Navaswara.com – Kucing yang buang air besar sembarangan kerap membuat pemiliknya kesal. Selain menimbulkan bau tak sedap, kebiasaan ini juga dapat mengganggu kebersihan rumah maupun halaman.
Salah satu cara yang bisa dilakukan untuk mencegah perilaku tersebut adalah memanfaatkan aroma yang tidak disukai kucing. Hewan ini memiliki indra penciuman yang jauh lebih sensitif dibanding manusia, sehingga bau tertentu dapat membuatnya enggan mendekati suatu area.
Namun sebelum menggunakan berbagai bahan pengusir, penting memastikan penyebab kucing buang air besar sembarangan. Perilaku ini bisa dipicu masalah kesehatan, stres, perubahan lingkungan, hingga kondisi kotak pasir yang kotor atau tidak nyaman. Jika terjadi secara tiba-tiba dan berulang, pemilik disarankan berkonsultasi dengan dokter hewan.

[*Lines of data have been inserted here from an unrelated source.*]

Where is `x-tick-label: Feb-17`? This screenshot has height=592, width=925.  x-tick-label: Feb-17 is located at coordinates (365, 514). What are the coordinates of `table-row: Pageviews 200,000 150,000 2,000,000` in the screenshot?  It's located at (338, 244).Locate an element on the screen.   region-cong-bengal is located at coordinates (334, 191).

Berikut sejumlah bau yang umumnya tidak disukai kucing:
1. Buah Citrus
Aroma lemon, jeruk, dan limau dikenal cukup menyengat bagi kucing. Kulit buahnya kerap dimanfaatkan sebagai pengusir alami.
2. Cuka
Bau asam yang tajam dari cuka dapat membuat kucing menjauh dari area tertentu.
3. Lavender
Meski sering digunakan sebagai pengharum ruangan, aroma lavender cukup kuat bagi penciuman kucing.
4. Peppermint
Minyak esensial peppermint memiliki sensasi menyengat yang kurang disukai kucing.
5. Kayu Manis
Rempah ini mengeluarkan aroma kuat yang bisa membuat kucing enggan mendekat.
6. Cengkeh
Aroma khas cengkeh yang tajam juga termasuk yang tidak disukai kucing.
7. Bubuk Kopi
Aroma kopi yang pekat dapat menjadi penghalau alami. Ampas kopi sering dimanfaatkan di area taman.
8. Lada Hitam atau Cabai
Kandungan capsaicin pada cabai dapat mengiritasi hidung kucing. Penggunaan bahan ini perlu dilakukan dengan hati-hati.
9. Bawang
Bawang merah, putih, maupun bombay memiliki bau menyengat yang dihindari kucing.

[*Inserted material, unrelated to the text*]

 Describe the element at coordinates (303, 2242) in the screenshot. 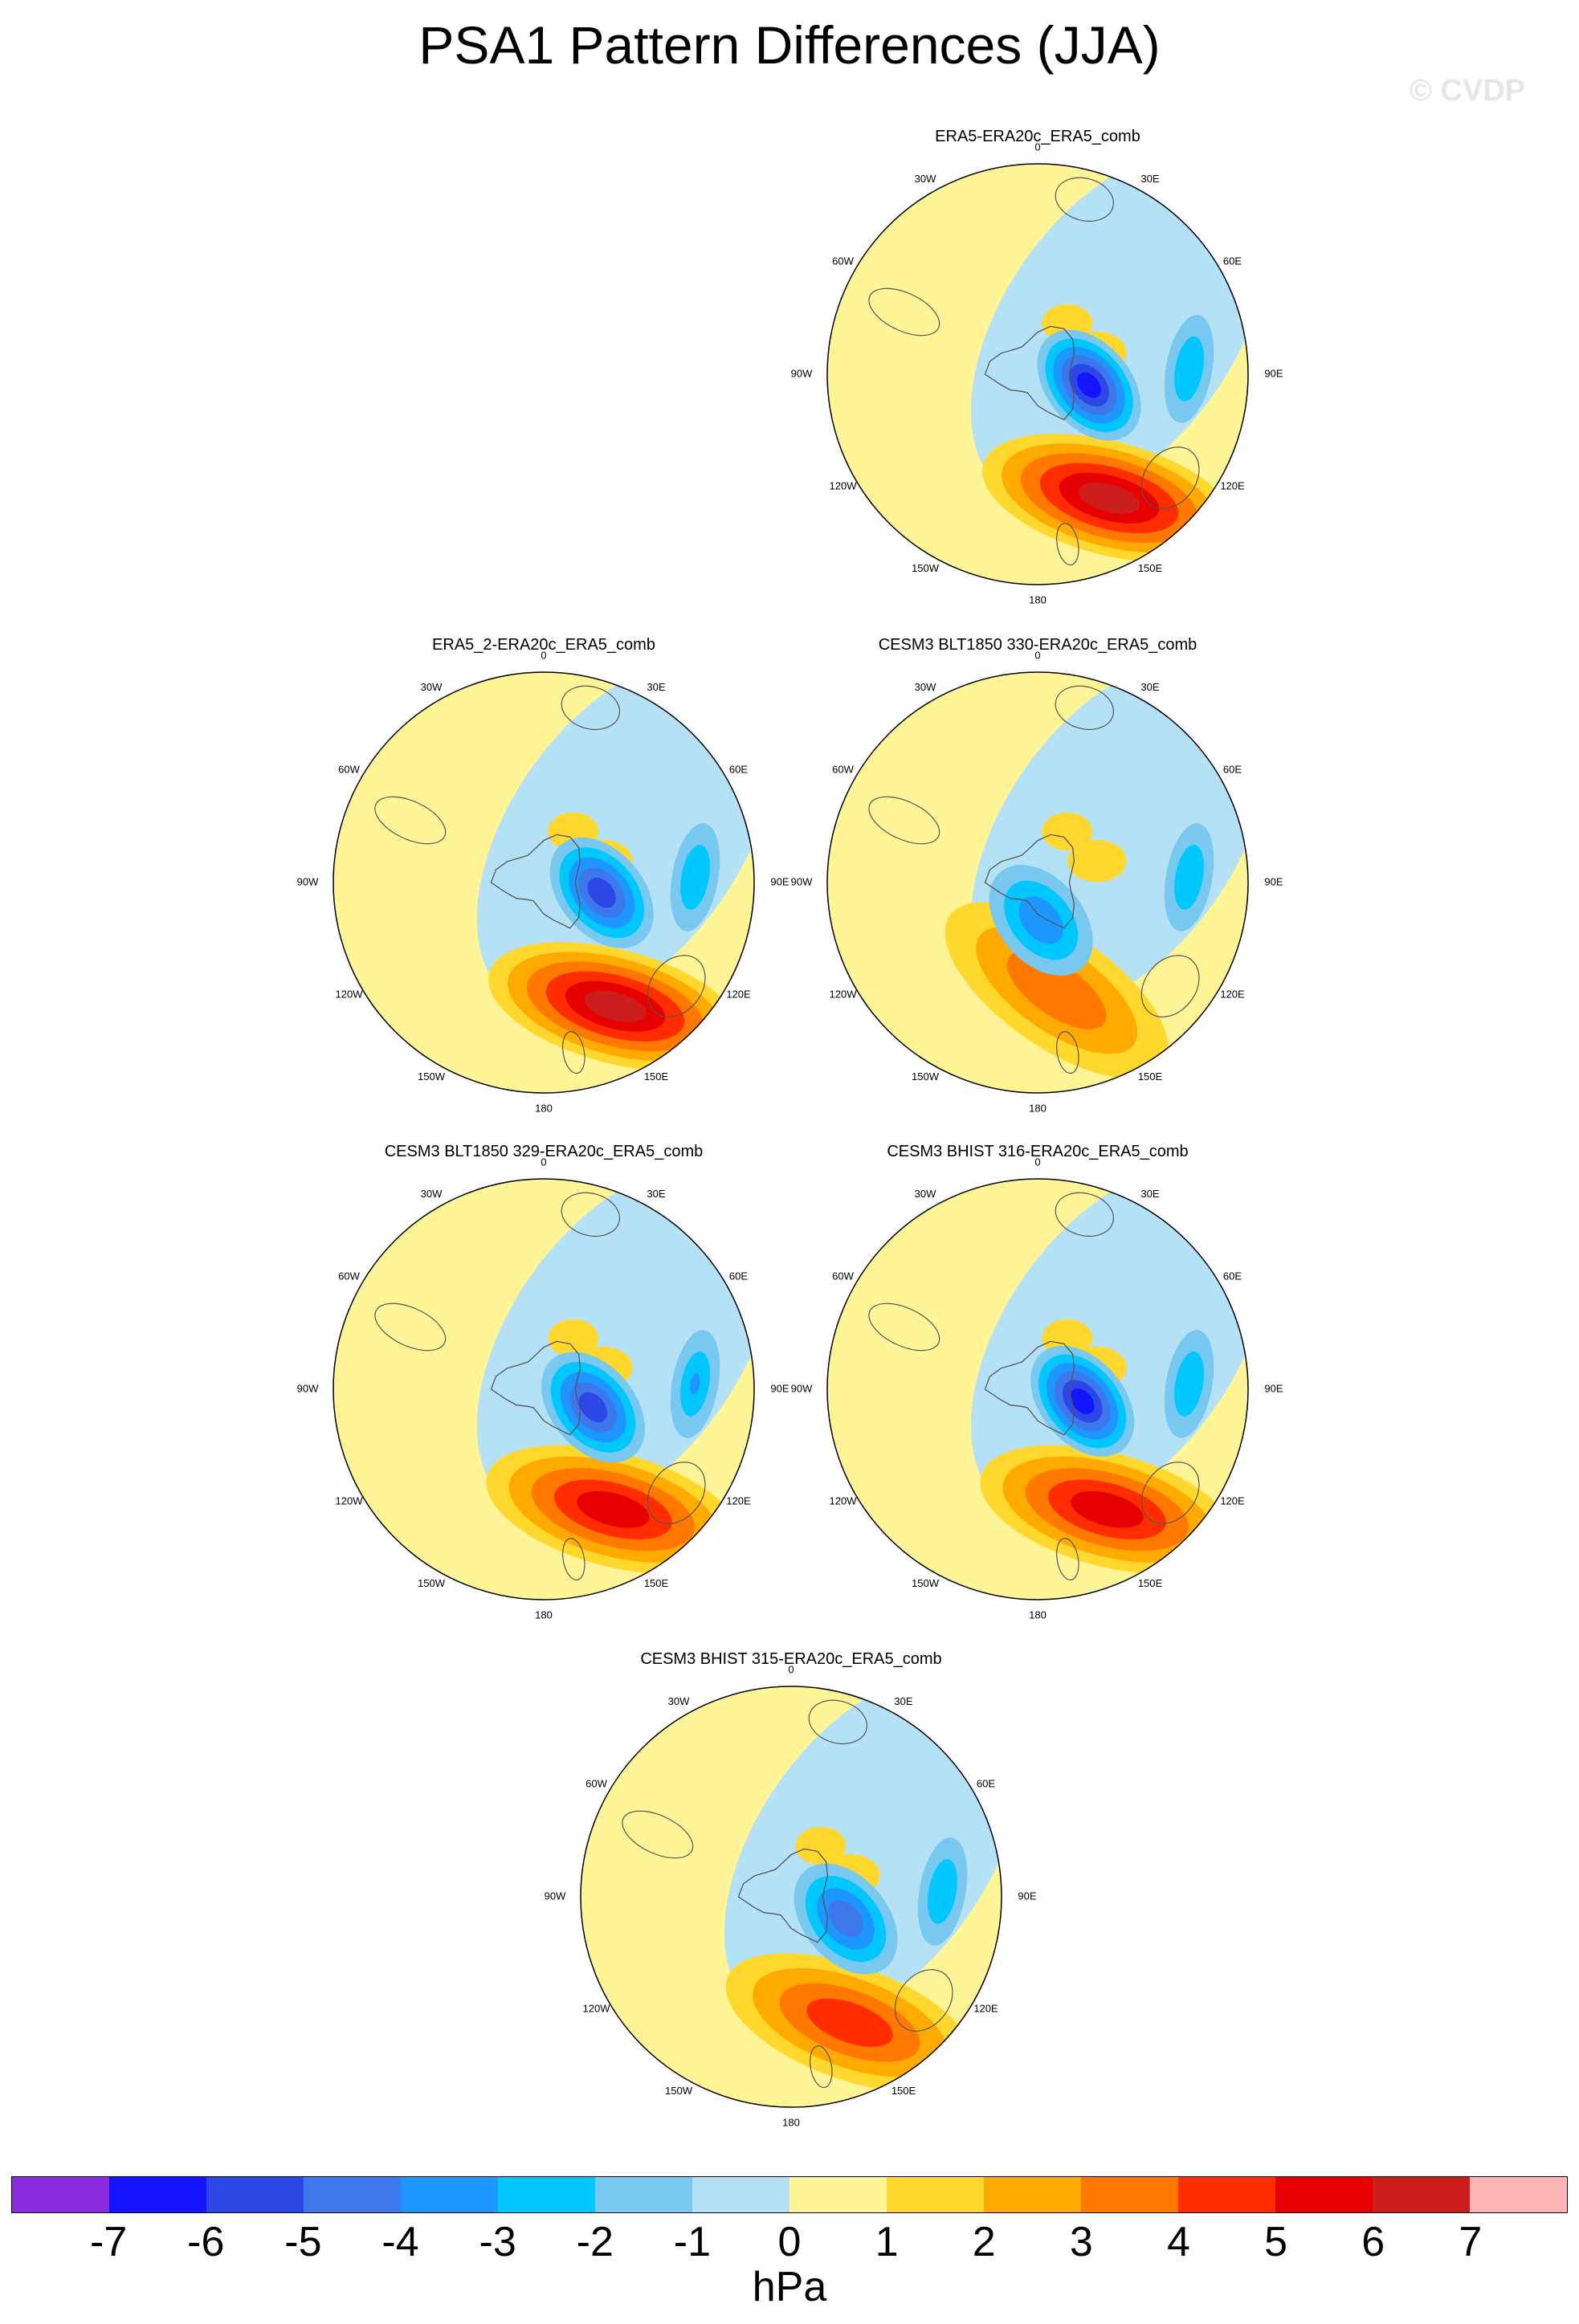

I see `colorbar-tick-label: -5` at that location.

10. Serai, Rosemary, dan Rue
Tanaman herbal dengan kandungan minyak atsiri kuat ini juga cenderung tidak disukai kucing.
Untuk penggunaannya, bahan-bahan tersebut bisa disemprotkan setelah dicampur air (seperti cuka atau minyak esensial), ditaburkan dalam bentuk kulit atau bubuk, atau ditanam langsung di area yang ingin dijauhkan dari kucing.
Meski demikian, pemilik tetap perlu berhati-hati. Hindari penggunaan bahan yang berpotensi membahayakan jika tertelan dalam jumlah besar atau menyebabkan iritasi langsung pada tubuh kucing.
Mengombinasikan penggunaan aroma dengan menjaga kebersihan kotak pasir serta memastikan kondisi kesehatan kucing tetap baik dinilai lebih efektif dalam mencegah kebiasaan berak sembarangan.